破産管財人には宮崎慎吾弁護士(中本総合法律事務所、大阪市北区西天満5-9-3)が選任された。
負債総額は債権者5名に対して28億7000万円。
宅地造成分譲や分譲マンションの販売を手掛け、ピークの1992年7月期には売上高約74億5500万円、最終利益5992万円を計上していた。しかし、以降はバブル崩壊後の不動産市況の低迷から業績が悪化。2005年7月には本社不動産を売却して資金需要に対応したが、金融債務がサービサーに譲渡されるなど厳しい経営を露呈した。
近年は休眠状態が続き、2022年12月14日には会社法第472条第1項(みなし解散)の規定により解散。
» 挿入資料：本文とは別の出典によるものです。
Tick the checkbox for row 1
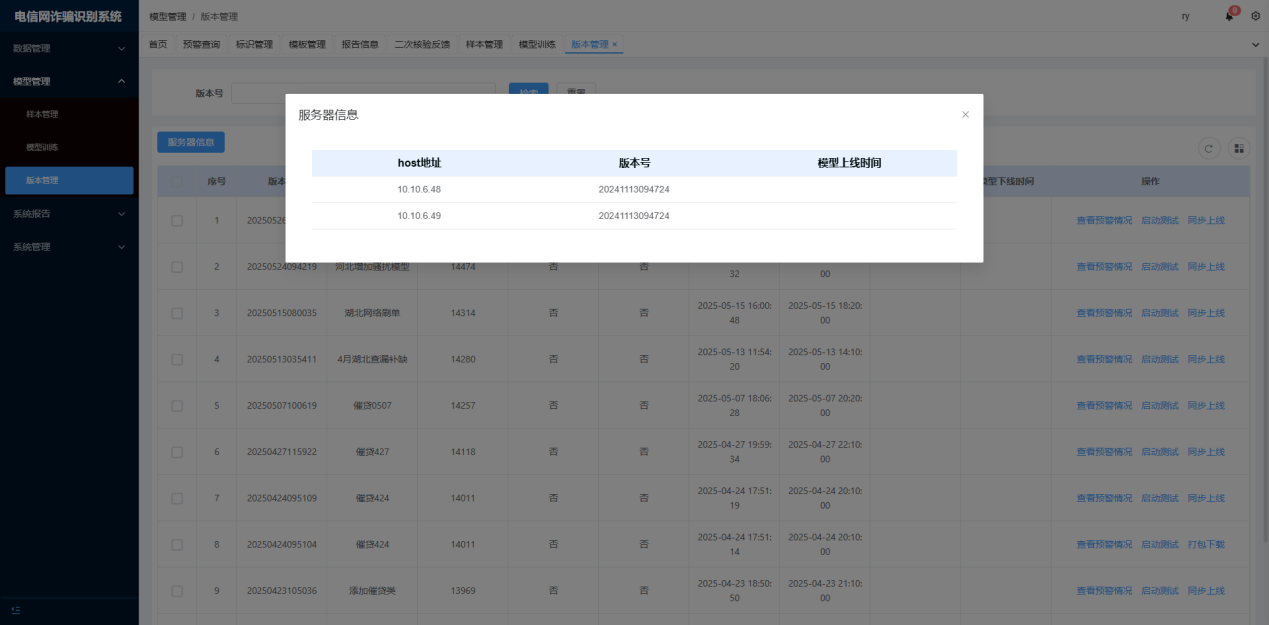 pyautogui.click(x=177, y=221)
こうしたなか、債務整理のため、今回の措置となった。
(株)かづ美(TSR企業コード:580112217、法人番号:9220001001826、金沢市中屋2-88-1、設立1987(昭和62)年7月、資本金3300万円)は12月20日、金沢地裁に民事再生法の適用を申請し同日、監督命令を受けた。
申請代理人は髙木大地弁護士(弁護士法人関西法律特許事務所、大阪市中央区北浜2-5-23)ほか6名。
負債総額は債権者287名に対し27億405万円。
創業当初は「ブライダルコスチューム・かづ美」の屋号で貸衣装業を展開。法人化後は化粧品事業部を新設するほか、1990年1月には「ドレスモードカヅミ」として、婚礼衣装やパーティードレスなどのレンタル・販売業に注力していた。2000年4月には飲食事業にも進出したほか、2004年4月には「ヴィラ・グランディスウエディング・リゾート金沢店」を開設し、現在の主業務である婚礼および披露宴の企画・演出・運営に本格参入。北陸3県に式場を開設し、トップクラスの業容を誇り、2011年6月期の売上高は約25億5700万円を計上していた。
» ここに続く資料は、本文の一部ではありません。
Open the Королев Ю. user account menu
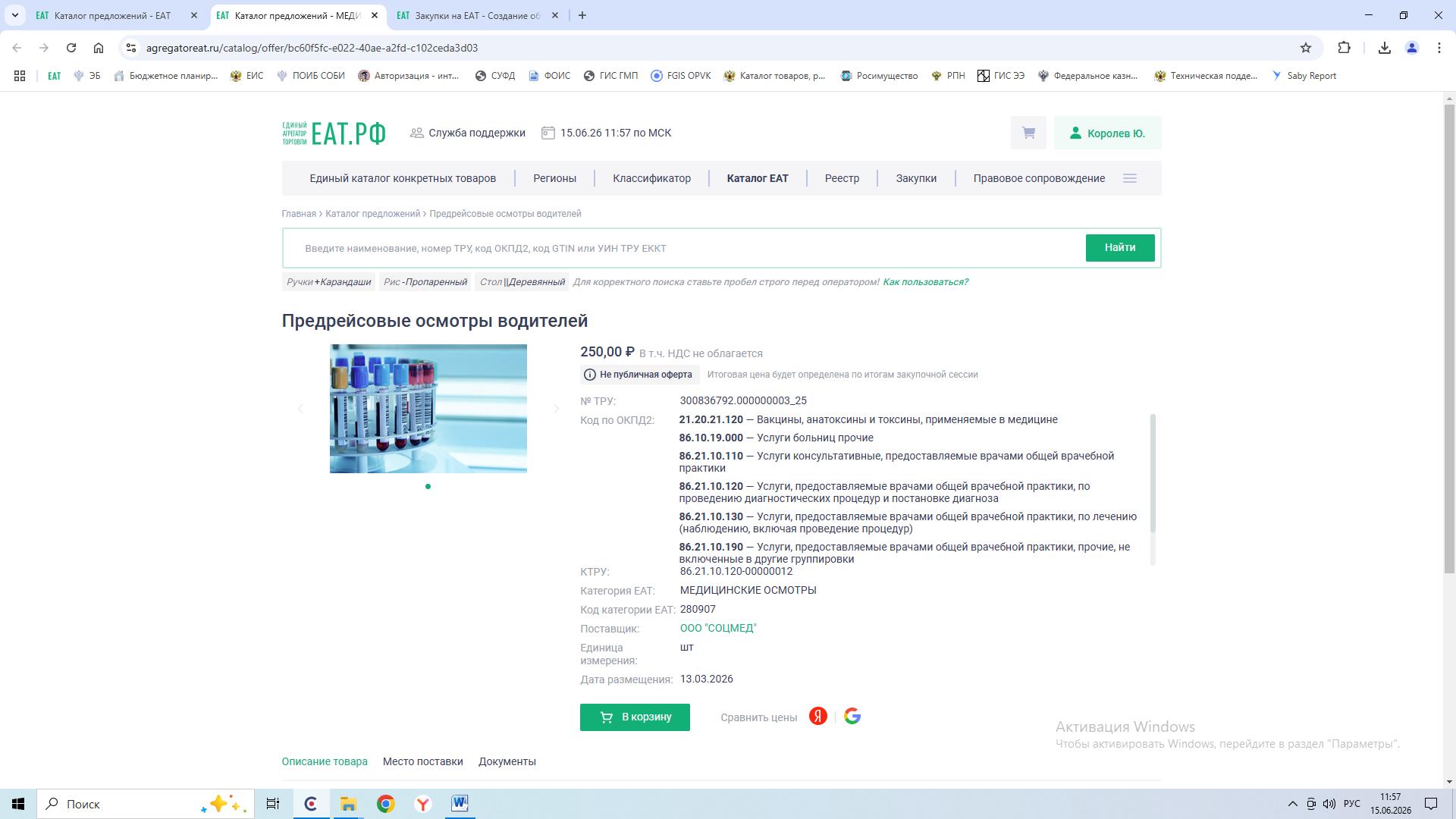 click(1107, 133)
しかし、近年は少子化に伴い結婚式の需要が減少したほか、同業他社との競合もあり2015年6月期の売上高は17億1326万円に低下し、2018年6月期には債務超過に転落した。「新型コロナウイルス」感染拡大の影響もあり、2021年6月期の売上高は6億8230万円にまで落ち込み、億単位の最終赤字を計上するなど、財務内容が悪化。コロナ関連融資を利用する一方、借入返済のリスケジュールを要請するなど厳しい資金繰りが続いていたところ、自主再建を断念して今回の措置となった。
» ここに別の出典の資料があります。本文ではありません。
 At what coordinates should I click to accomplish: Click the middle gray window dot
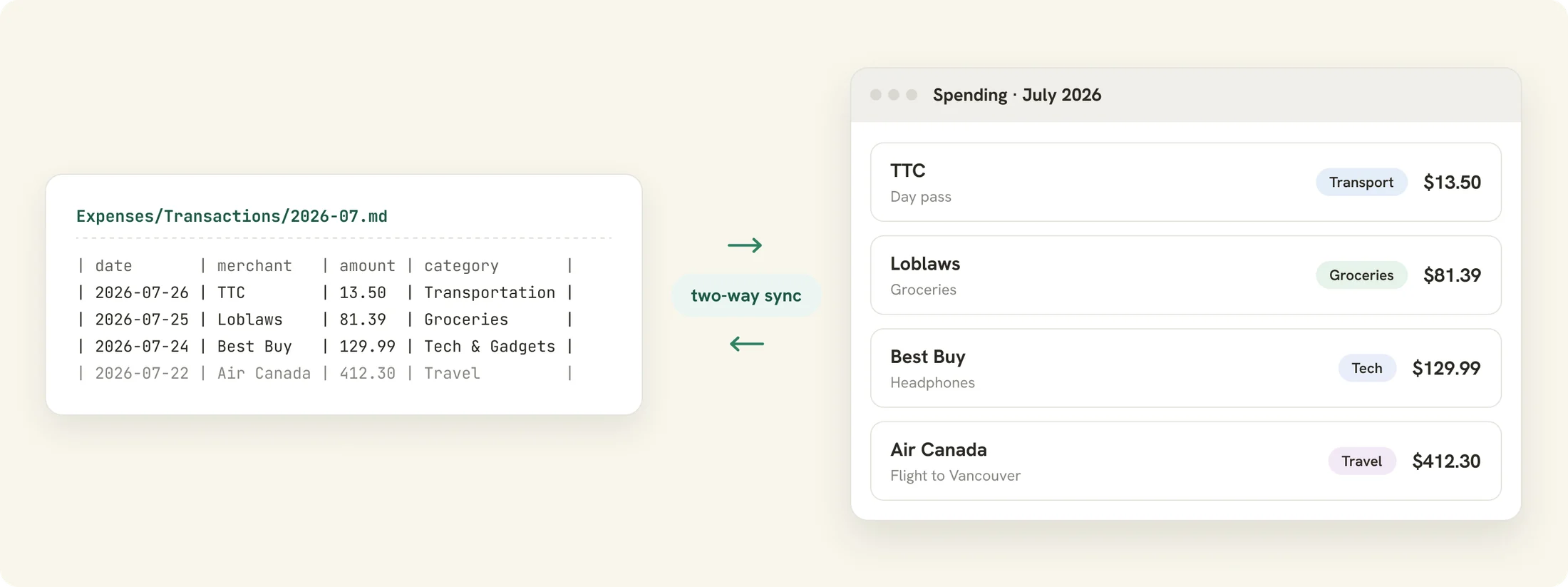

(株)ベアハグ(TSR企業コード:293209570、法人番号:8010401042888、中央区銀座8-4-23、設立1997(平成9)年6月、資本金7000万円)は12月6日、東京地裁より破産開始決定を受けた。
破産管財人には荻山剛弁護士(功記総合法律事務所、中央区日本橋人形町3-6-7)が選任された。
負債総額は22億円。
「ベアハグ」の屋号で、整体・フットセラピーの運営を手掛けていた。ショッピングセンターなどへ積極的に出店し、リラクゼーションサロンの店舗の業務委託やメガソーラー事業などにも対応。2019年9月期には売上高33億5783万円をあげていた。この間、業容を拡大する一方で、関係会社の代表を務めていた現代表が法人税法違反などで起訴されたとの報道がなされ、コンプライアンス面でも注目されていた。さらに、メガソーラー事業に関わる資金調達や取引先とのトラブルの発生で信用が低下。不採算店舗の閉鎖や営業権の譲渡により事業を縮小していたが、債権者から破産を申し立てられ、今回の措置となった。